[RECORDS PROVIDED Boundary: Start]

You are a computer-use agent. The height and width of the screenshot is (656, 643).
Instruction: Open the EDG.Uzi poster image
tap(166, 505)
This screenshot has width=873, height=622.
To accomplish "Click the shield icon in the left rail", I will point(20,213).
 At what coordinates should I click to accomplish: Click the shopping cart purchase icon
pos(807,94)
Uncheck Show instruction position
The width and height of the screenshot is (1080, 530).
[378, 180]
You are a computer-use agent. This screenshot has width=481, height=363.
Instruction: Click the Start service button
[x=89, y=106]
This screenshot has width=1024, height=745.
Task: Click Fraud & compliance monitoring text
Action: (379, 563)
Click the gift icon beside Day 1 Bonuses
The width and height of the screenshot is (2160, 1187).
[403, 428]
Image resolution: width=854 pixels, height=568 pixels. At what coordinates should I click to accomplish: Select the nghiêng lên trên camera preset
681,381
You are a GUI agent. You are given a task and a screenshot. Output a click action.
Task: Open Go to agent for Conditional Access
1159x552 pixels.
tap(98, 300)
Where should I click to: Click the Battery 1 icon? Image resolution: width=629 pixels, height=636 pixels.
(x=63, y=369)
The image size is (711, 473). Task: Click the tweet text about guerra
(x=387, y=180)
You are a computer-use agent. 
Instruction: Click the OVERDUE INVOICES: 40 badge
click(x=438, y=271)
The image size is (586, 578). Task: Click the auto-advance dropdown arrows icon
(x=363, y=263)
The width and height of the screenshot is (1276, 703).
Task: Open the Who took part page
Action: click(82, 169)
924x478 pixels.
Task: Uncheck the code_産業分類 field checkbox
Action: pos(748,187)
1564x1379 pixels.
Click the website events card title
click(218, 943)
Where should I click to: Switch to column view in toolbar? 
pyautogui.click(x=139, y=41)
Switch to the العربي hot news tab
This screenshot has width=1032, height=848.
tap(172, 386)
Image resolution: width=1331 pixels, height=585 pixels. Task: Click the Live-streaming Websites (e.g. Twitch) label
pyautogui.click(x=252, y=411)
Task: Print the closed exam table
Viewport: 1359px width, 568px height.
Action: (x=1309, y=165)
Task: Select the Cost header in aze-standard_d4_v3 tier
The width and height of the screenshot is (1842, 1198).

[RECORDS PROVIDED Boundary: End]

» PROBLEM DESCRIPTION: Output each line of the listing in which the string "computer" is found.

» FINAL ANSWER:
You are a computer-use agent. The height and width of the screenshot is (656, 643).
You are a computer-use agent. This screenshot has width=481, height=363.
You are a computer-use agent. 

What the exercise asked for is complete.